En un país donde el fútbol soccer suele acaparar reflectores, hay historias que emergen desde otras trincheras deportivas y merecen ocupar la conversación pública. Lo ocurrido el pasado fin de semana en el Torneo Nacional NFL Flag Championships 2026 es una de ellas: un recordatorio de que el deporte, cuando se siembra con visión y constancia, florece con fuerza en nuevas generaciones.
El equipo de Querétaro se proclamó campeón en la categoría 14U tras imponerse 39-27 a Morelos en una final vibrante, disputada en las instalaciones del Colegio Cristóbal Colón de Lomas Verdes. Más allá del marcador, lo que se vivió fue una demostración de talento, disciplina y carácter en un formato —el flag football— que crece a pasos agigantados en México bajo el impulso de NFL México, con el respaldo de organizaciones como Las Vegas Raiders y patrocinadores como Banorte.
El tercer lugar fue para Coahuila, que venció con autoridad al Estado de México por 32-14, confirmando que el nivel competitivo no se concentra en una sola región, sino que se distribuye a lo largo del país. En ese contexto, la distinción de Jugador Más Valioso otorgada a Íker Zamudio Herrera no solo premia una actuación destacada, sino que simboliza el surgimiento de figuras que podrían marcar el futuro de este deporte.
Sin embargo, reducir el torneo a sus resultados sería quedarse corto. La participación de 32 equipos mixtos —uno por cada estado— revela una apuesta clara por la inclusión y la equidad de género, elementos que no siempre han sido centrales en otras disciplinas. Que niñas y niños compartan el mismo campo, bajo los mismos colores inspirados en los Raiders, no es un detalle menor: es una declaración de principios.
Arturo Olivé, director general de NFL México, lo resumió con acierto al destacar el nivel alcanzado por los participantes y el papel fundamental de las familias. Porque detrás de cada jugada hay horas de entrenamiento, sacrificio y acompañamiento, muchas veces silencioso, pero decisivo.
El siguiente paso para Querétaro será representar a México en un torneo internacional que se celebrará en Indianápolis.

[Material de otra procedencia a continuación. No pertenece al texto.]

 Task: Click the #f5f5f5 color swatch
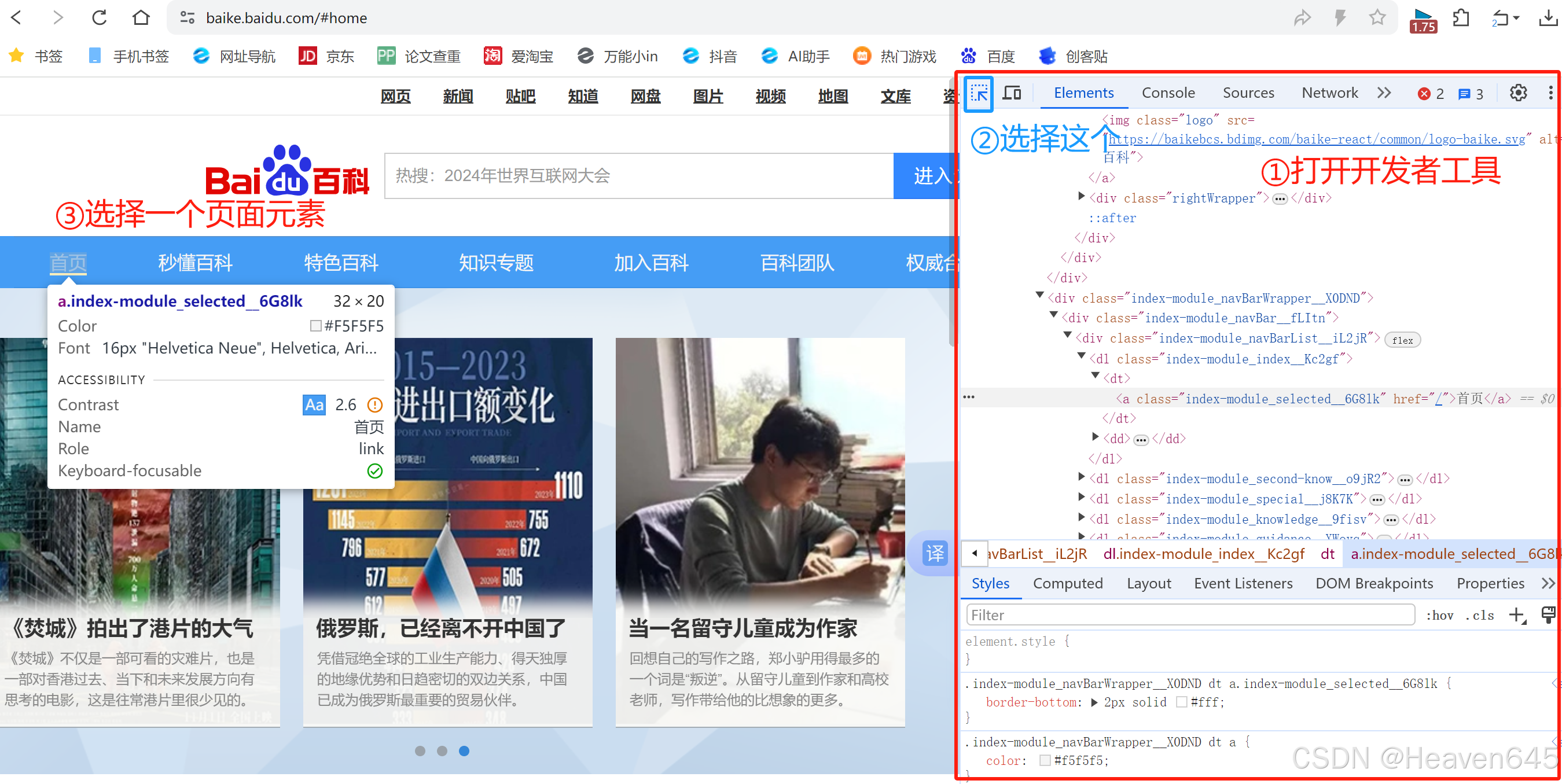tap(1044, 760)
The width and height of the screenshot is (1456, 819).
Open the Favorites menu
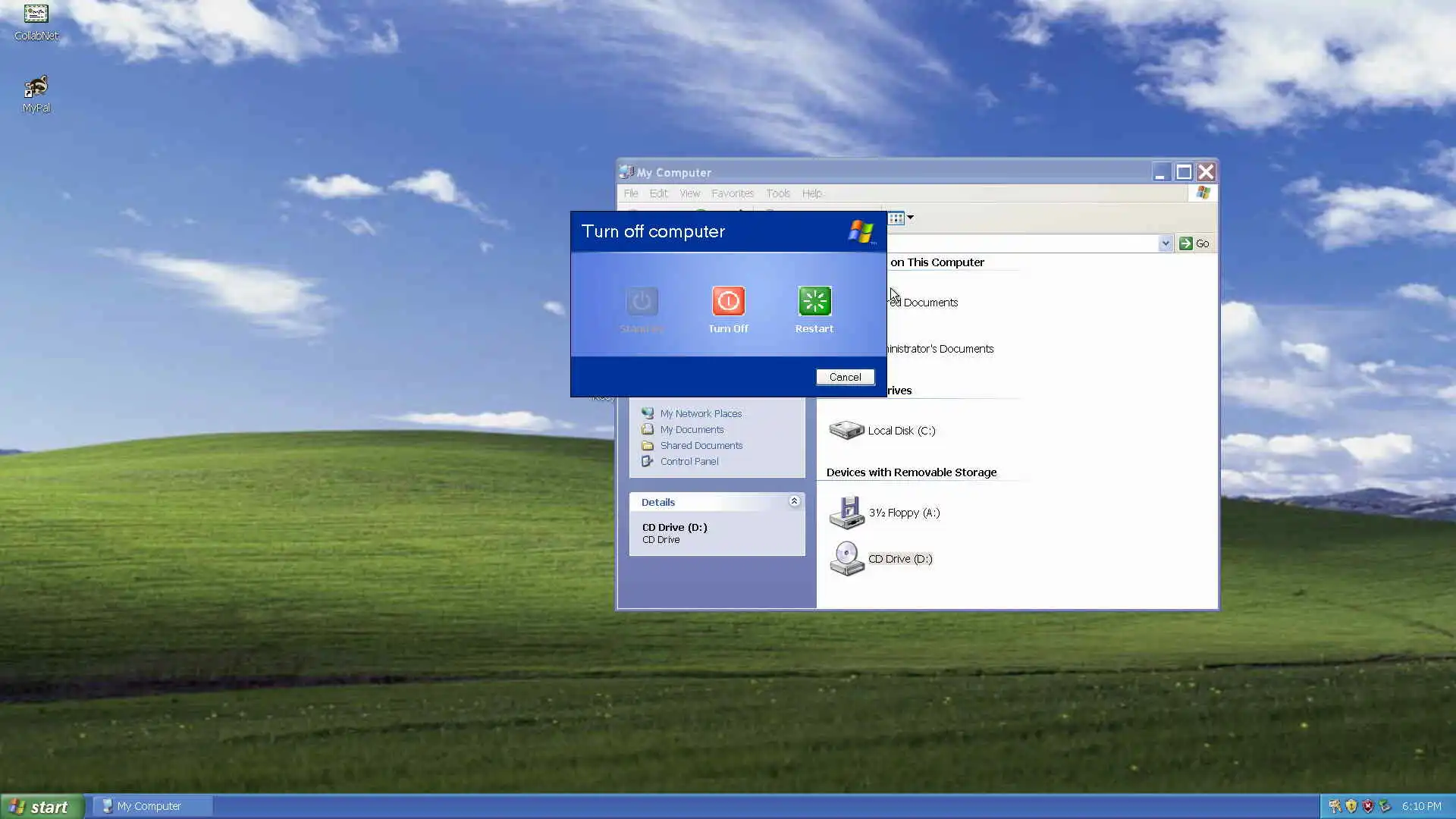point(732,193)
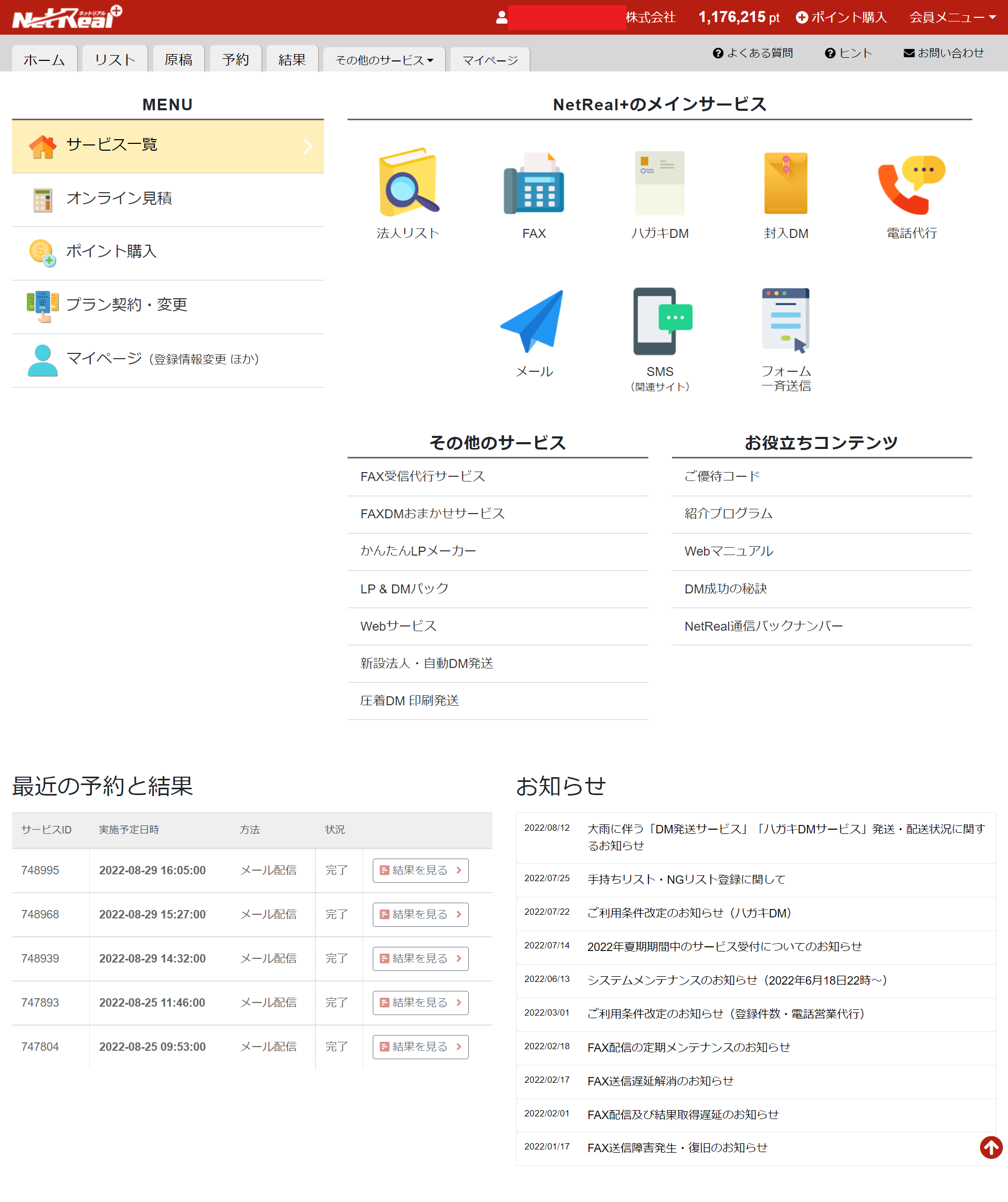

Más que un premio, es una responsabilidad: llevar consigo no solo un título, sino una forma de entender el deporte como herramienta de formación integral.

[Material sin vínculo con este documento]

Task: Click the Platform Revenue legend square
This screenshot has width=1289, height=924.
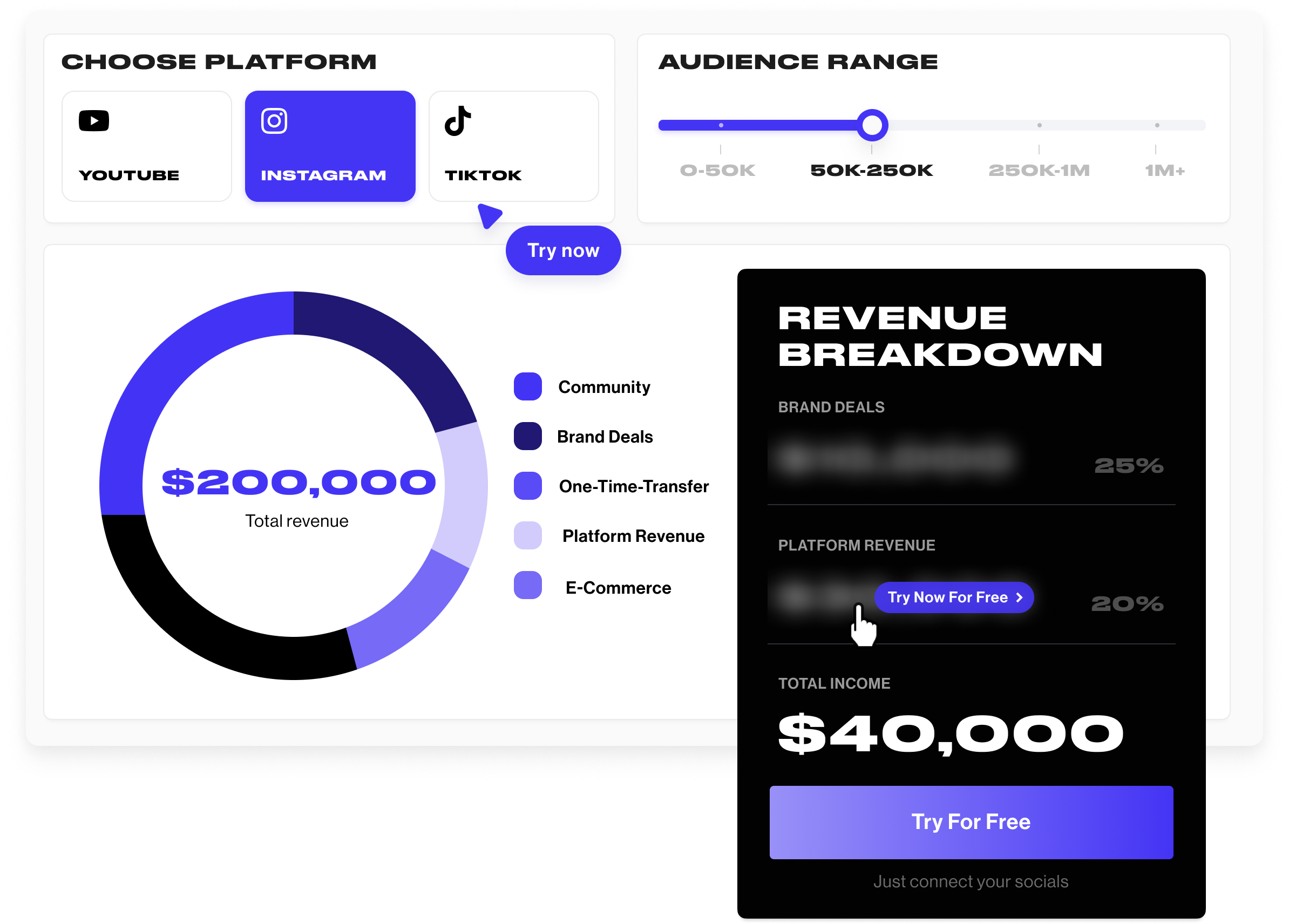Action: click(x=527, y=535)
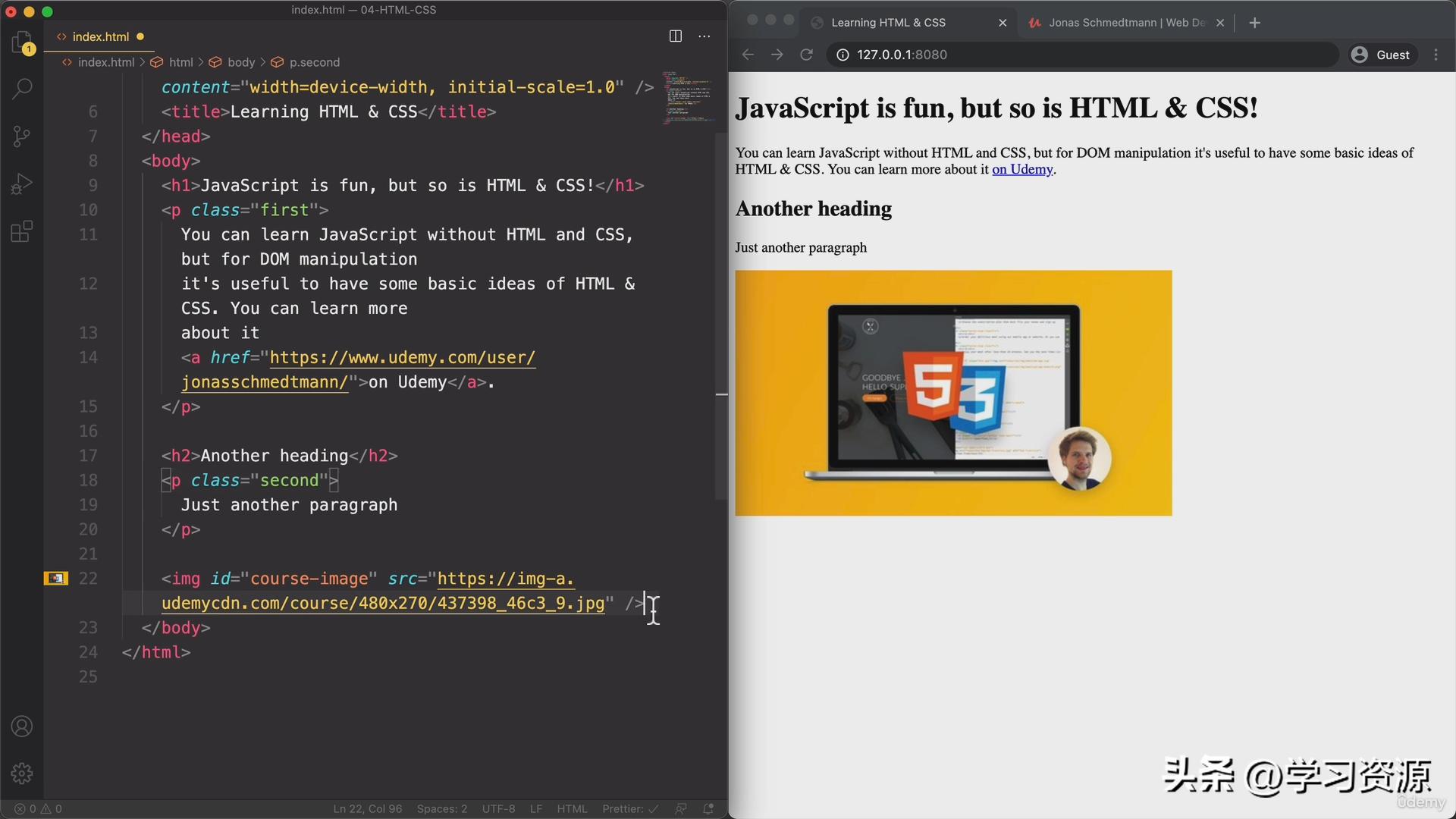Open the Search sidebar in VS Code

click(x=22, y=89)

En tiempos donde la conversación pública suele inclinarse hacia lo inmediato, vale la pena detenerse en este tipo de iniciativas. El flag football no solo promueve la actividad física; también fomenta valores esenciales como el trabajo en equipo, la disciplina, el respeto y la convivencia. Y quizá ahí radique su mayor victoria.
Porque, al final, más allá de campeones y trofeos, lo que está en juego es la construcción de una cultura deportiva más incluyente, más diversa y, sobre todo, más humana.